> _WHAT TO DO_: Check each line below for "screenshot" and give the count of those that have it, nothing else.
RECORDS SHOWN Start Marker
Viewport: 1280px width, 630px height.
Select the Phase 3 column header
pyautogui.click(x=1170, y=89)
RECORDS SHOWN End Marker
RECORDS SHOWN Start Marker
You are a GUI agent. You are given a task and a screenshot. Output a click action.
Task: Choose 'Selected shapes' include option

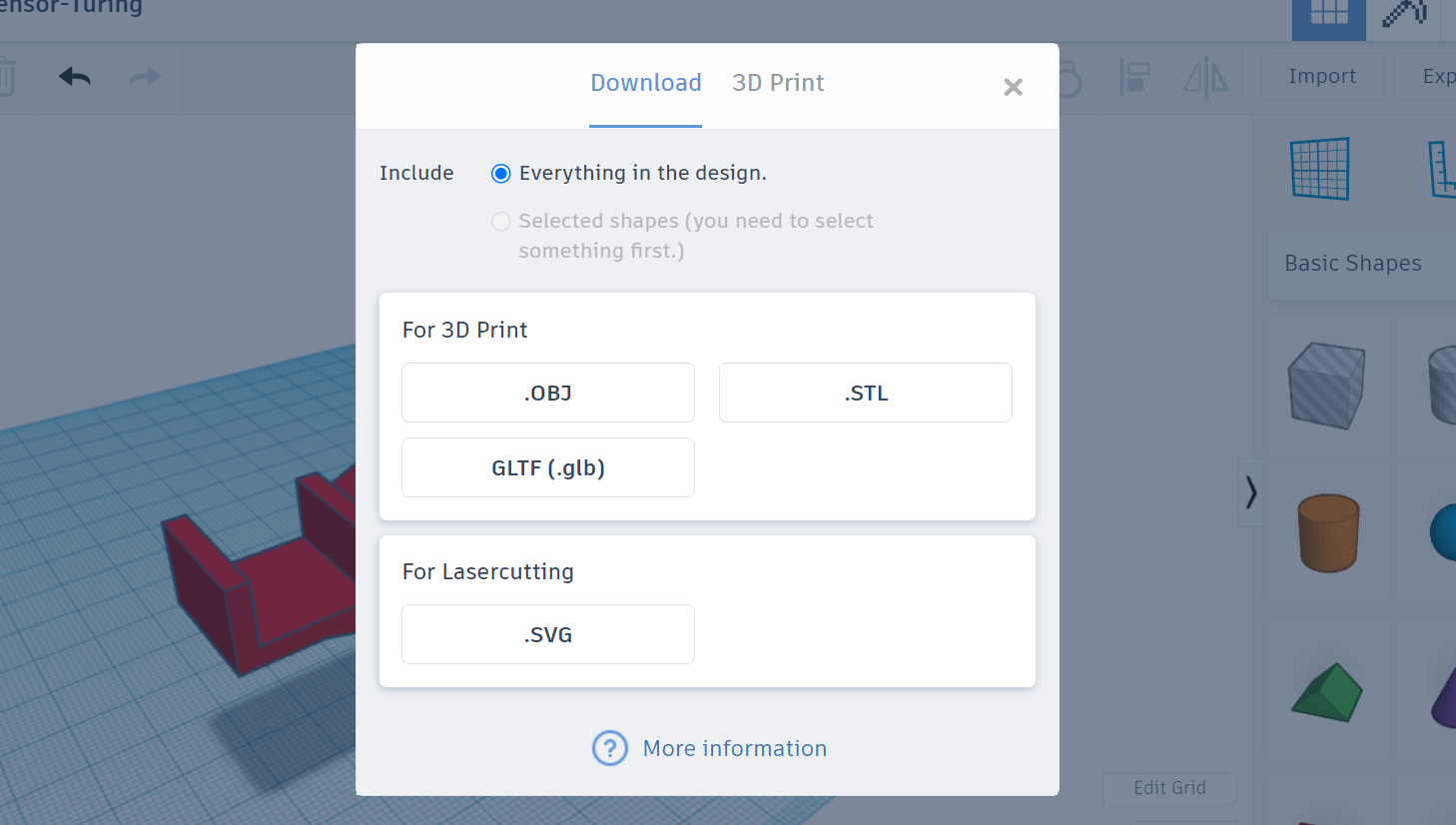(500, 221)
RECORDS SHOWN End Marker
RECORDS SHOWN Start Marker
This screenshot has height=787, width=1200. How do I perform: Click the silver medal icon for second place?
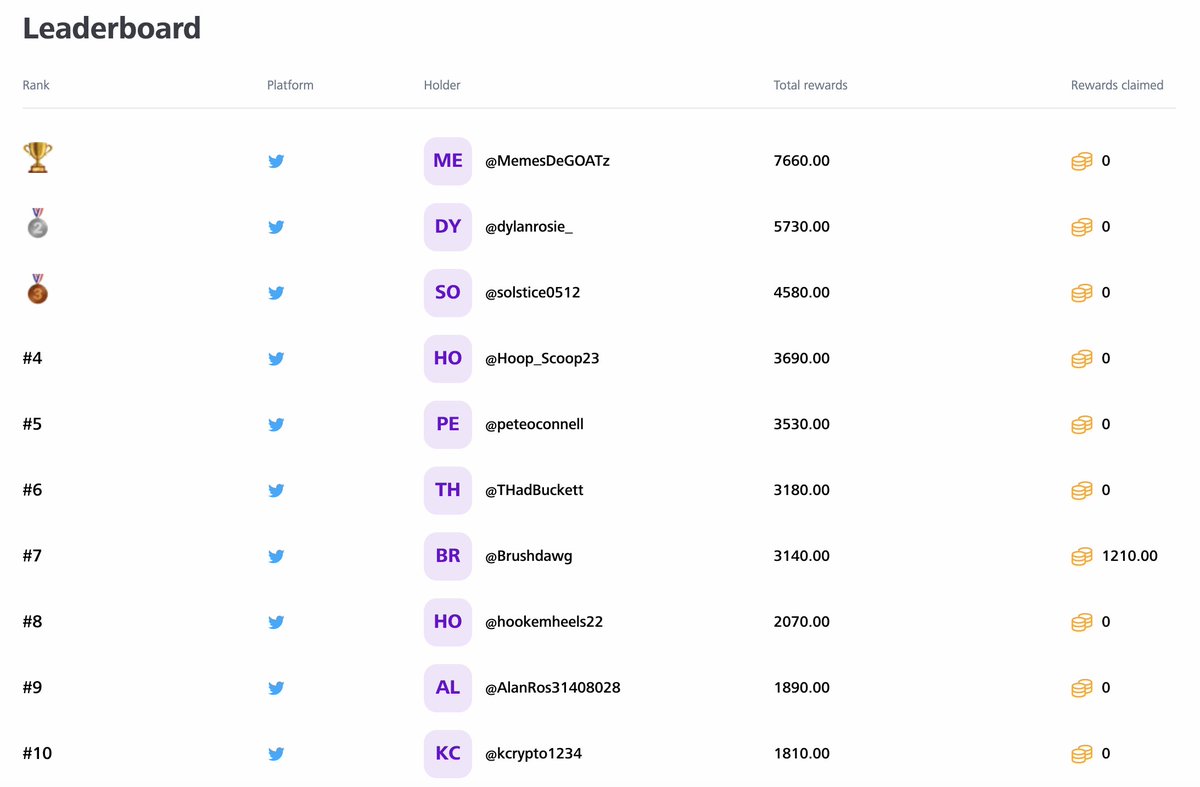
RECORDS SHOWN End Marker
> _ANSWER TO THIS EXERCISE_: 2